だが、当時の右傾化する日本からすれば、社会主義教育と疑われ、花巻警察の聴取を受けることになり、その後、羅須地人協会の集会は不定期になり、オーケストラも一時解散してしまった。
ブラジルでは1935年に弓場勇らが中心になって、アリアンサ移住地内に弓場農場が設立された。「耕し、祈り、芸術する」共同農場であり、昼間は農作業をする傍ら、夜はクラシック音楽の演奏や鑑賞、バレエの練習や公演等を現在まで続ける。賢治が目指した羅須地人協会にどこか似ている気がする。

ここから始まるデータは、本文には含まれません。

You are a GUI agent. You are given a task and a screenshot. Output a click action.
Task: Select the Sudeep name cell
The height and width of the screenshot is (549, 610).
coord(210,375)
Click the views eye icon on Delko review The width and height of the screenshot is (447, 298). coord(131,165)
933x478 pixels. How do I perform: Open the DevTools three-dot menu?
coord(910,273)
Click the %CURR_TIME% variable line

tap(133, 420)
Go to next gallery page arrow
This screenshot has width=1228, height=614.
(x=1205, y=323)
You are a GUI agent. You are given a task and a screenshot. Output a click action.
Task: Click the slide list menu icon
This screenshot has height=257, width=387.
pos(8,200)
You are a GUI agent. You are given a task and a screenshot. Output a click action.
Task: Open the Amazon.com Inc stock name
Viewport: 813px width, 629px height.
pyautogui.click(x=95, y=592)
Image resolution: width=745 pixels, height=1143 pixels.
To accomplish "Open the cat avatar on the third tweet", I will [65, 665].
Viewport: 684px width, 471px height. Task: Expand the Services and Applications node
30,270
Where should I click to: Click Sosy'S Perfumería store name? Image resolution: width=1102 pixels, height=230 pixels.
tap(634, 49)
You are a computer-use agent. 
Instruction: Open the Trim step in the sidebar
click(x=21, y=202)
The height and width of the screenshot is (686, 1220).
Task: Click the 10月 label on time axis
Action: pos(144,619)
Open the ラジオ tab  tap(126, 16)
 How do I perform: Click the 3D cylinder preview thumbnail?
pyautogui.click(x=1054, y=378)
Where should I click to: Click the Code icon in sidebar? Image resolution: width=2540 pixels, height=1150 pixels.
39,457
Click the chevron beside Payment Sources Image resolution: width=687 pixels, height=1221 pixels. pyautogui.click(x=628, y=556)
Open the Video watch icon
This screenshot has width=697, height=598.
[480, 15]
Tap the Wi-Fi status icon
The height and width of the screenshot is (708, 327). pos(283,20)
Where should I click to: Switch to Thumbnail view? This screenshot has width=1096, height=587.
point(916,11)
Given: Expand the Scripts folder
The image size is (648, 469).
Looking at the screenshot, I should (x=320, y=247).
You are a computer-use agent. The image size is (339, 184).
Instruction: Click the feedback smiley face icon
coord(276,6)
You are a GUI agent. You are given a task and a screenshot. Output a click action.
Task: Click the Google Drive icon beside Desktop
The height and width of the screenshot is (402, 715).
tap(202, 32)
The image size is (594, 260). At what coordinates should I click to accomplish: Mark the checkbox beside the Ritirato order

もしも賢治が健康で、ブラジル移住していたら弓場農場の創立に参加していたかもしれないと思うと興味深い。
あちこちにいた農民詩人
賢治が教鞭を執っていた花巻の農学校を訪ねたこともあるブラジル岩手県人会の千田曠曉元会長(81、金ケ崎市)に、「もしや賢治の親戚とか、知人、縁者がブラジルに移住したという話はありませんか?」と尋ねると、「残念ながら聞いたことはありません」とのことだった。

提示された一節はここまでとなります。